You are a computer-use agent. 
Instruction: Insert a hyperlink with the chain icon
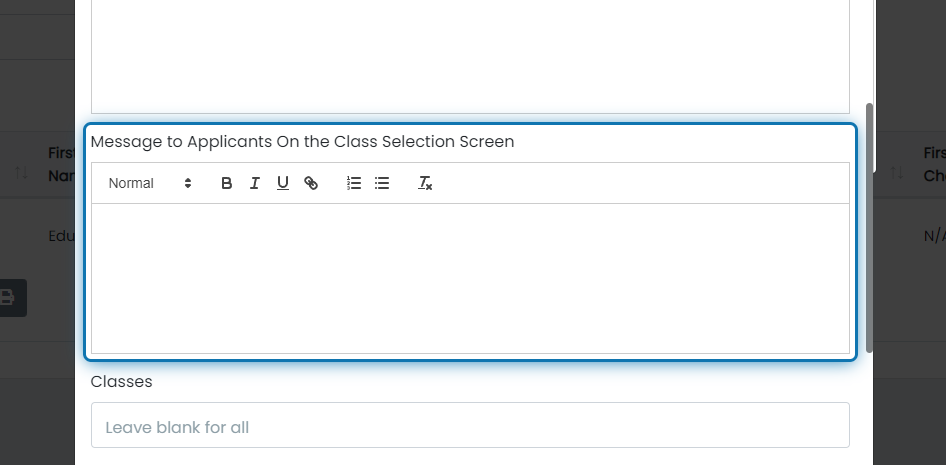311,183
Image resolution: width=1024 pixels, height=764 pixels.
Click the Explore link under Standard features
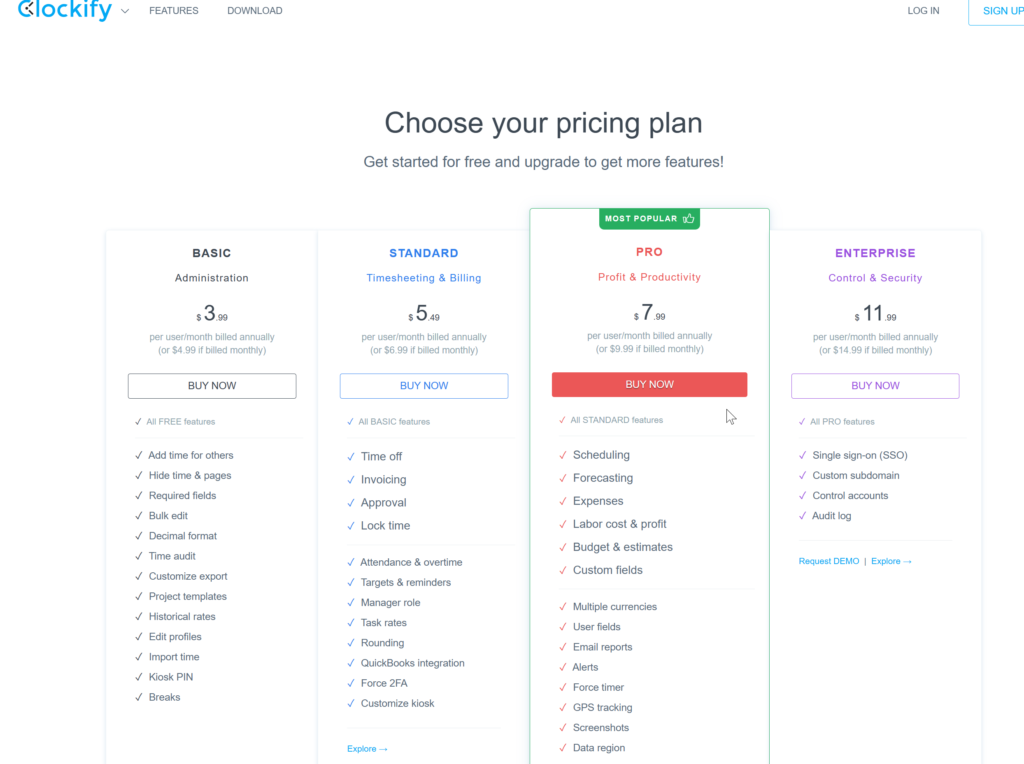[x=367, y=749]
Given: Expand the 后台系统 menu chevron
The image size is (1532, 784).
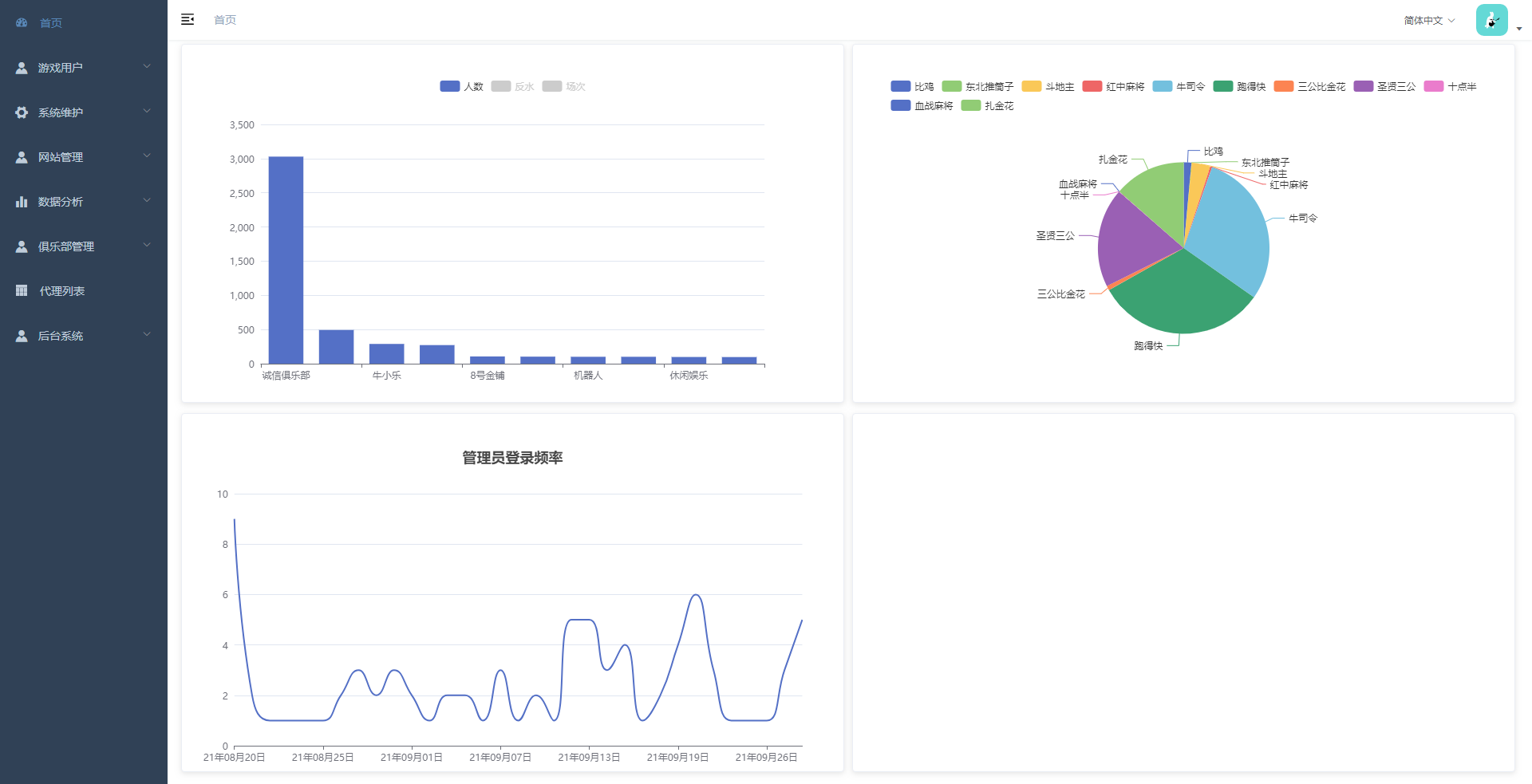Looking at the screenshot, I should tap(147, 335).

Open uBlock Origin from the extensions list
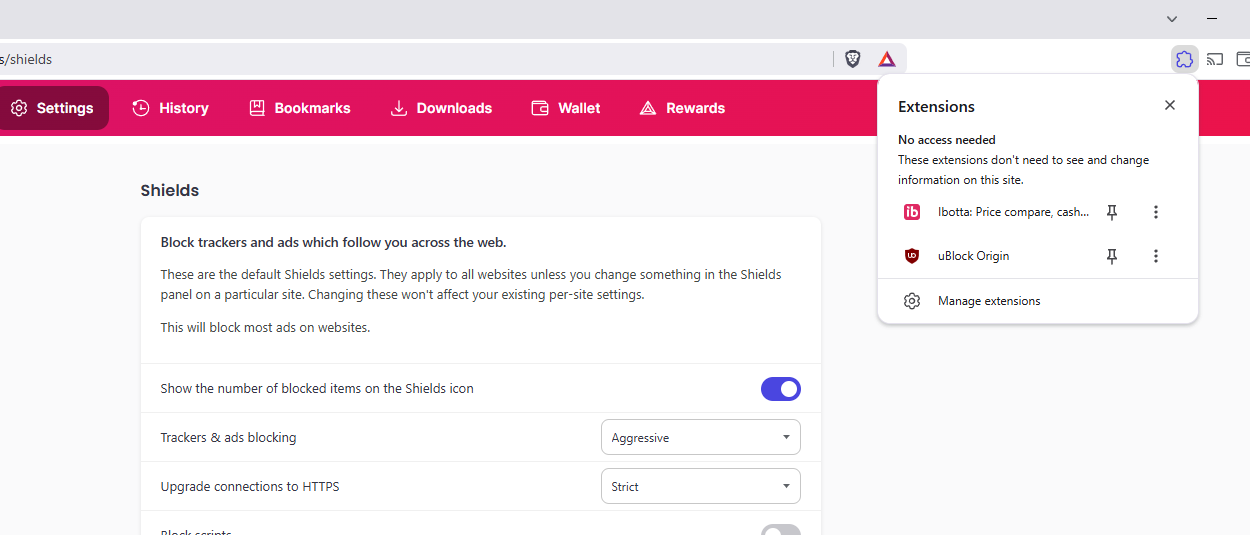(x=973, y=256)
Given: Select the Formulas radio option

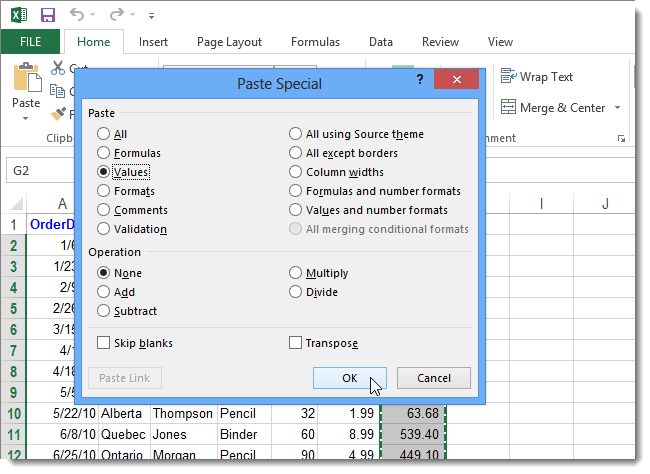Looking at the screenshot, I should (x=104, y=153).
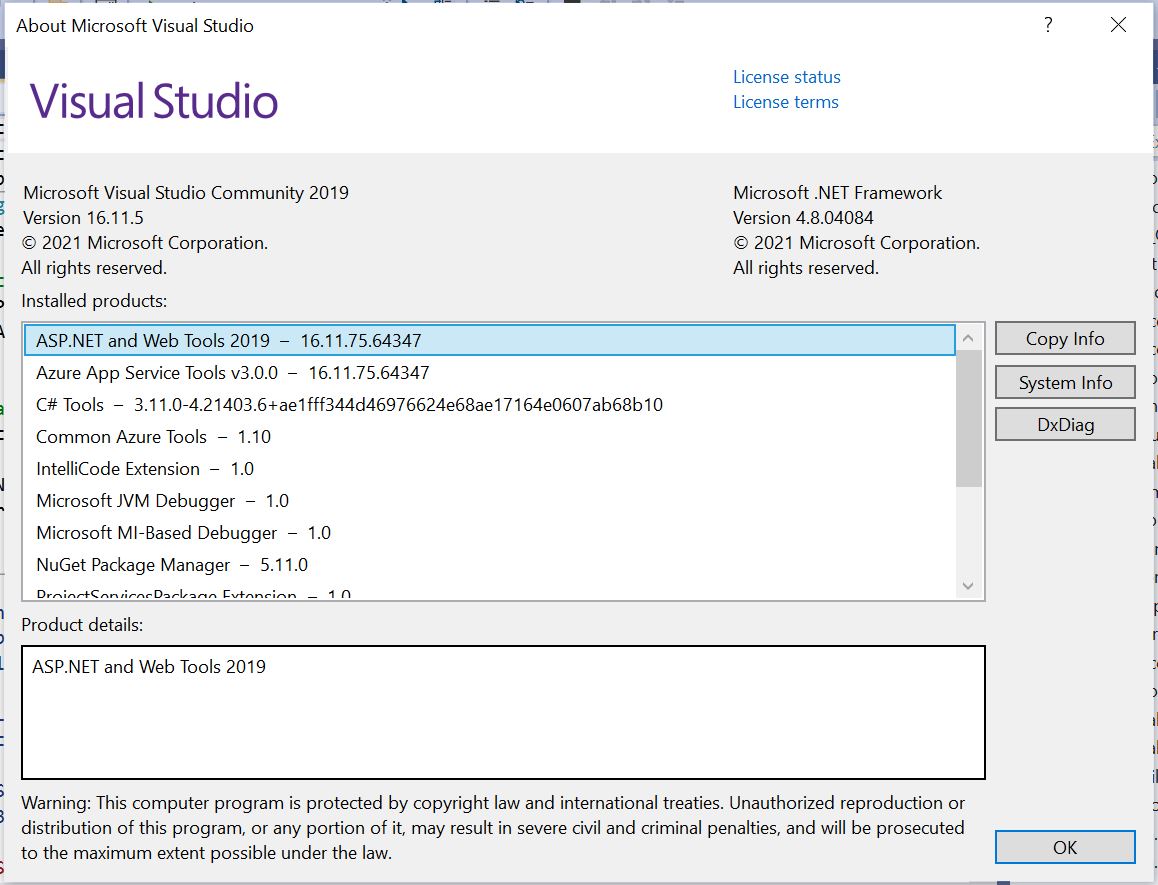
Task: Click the Copy Info button
Action: (1064, 337)
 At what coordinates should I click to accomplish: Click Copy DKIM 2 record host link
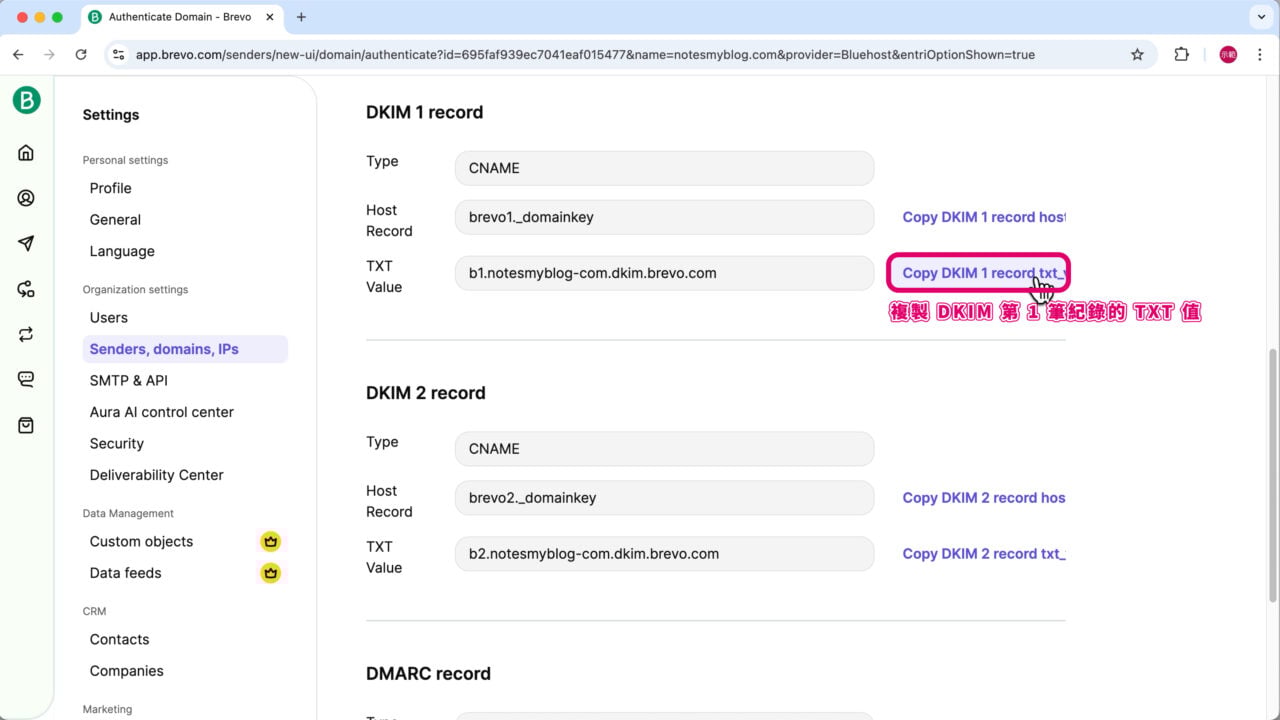[983, 497]
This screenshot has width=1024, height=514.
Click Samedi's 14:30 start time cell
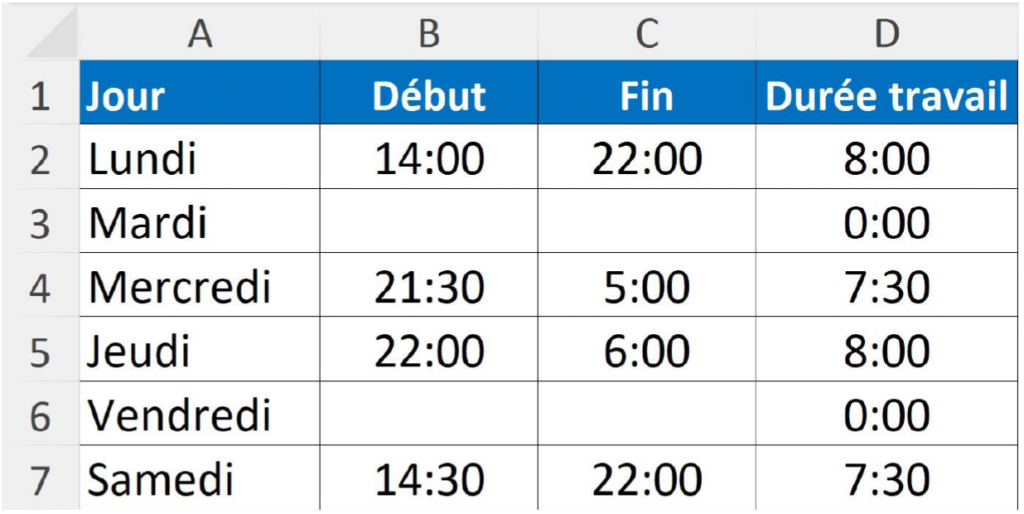(x=429, y=480)
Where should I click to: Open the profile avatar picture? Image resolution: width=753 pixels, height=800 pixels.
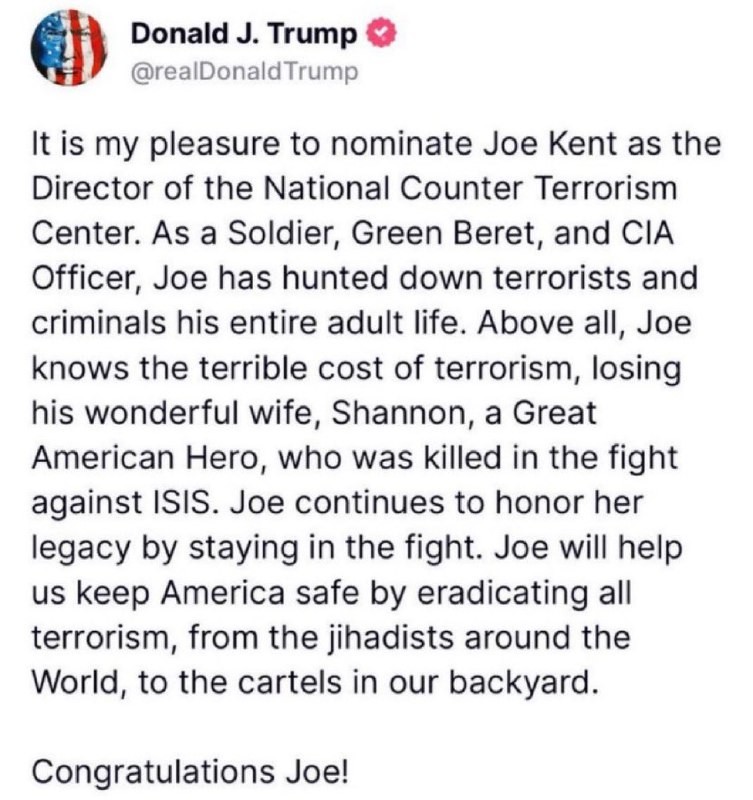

Work instruction: Please print the entries shown above again, exactly, and skip the pictures.

Response to this exercise:
You are a computer-use agent. 
Instruction: Insert a hyperlink with the chain icon
311,183
Image resolution: width=1024 pixels, height=764 pixels.
Click the Explore link under Standard features
[x=367, y=749]
Given: Expand the 后台系统 menu chevron
The image size is (1532, 784).
Looking at the screenshot, I should tap(147, 335).

Open uBlock Origin from the extensions list
(x=973, y=256)
Given: Select the Formulas radio option

Looking at the screenshot, I should (x=104, y=153).
Task: Click the Copy Info button
Action: (1064, 337)
 At what coordinates should I click to accomplish: Click Copy DKIM 2 record host link
[983, 497]
This screenshot has width=1024, height=514.
Click Samedi's 14:30 start time cell
(x=429, y=480)
Where should I click to: Open the profile avatar picture? Image resolution: width=753 pixels, height=800 pixels.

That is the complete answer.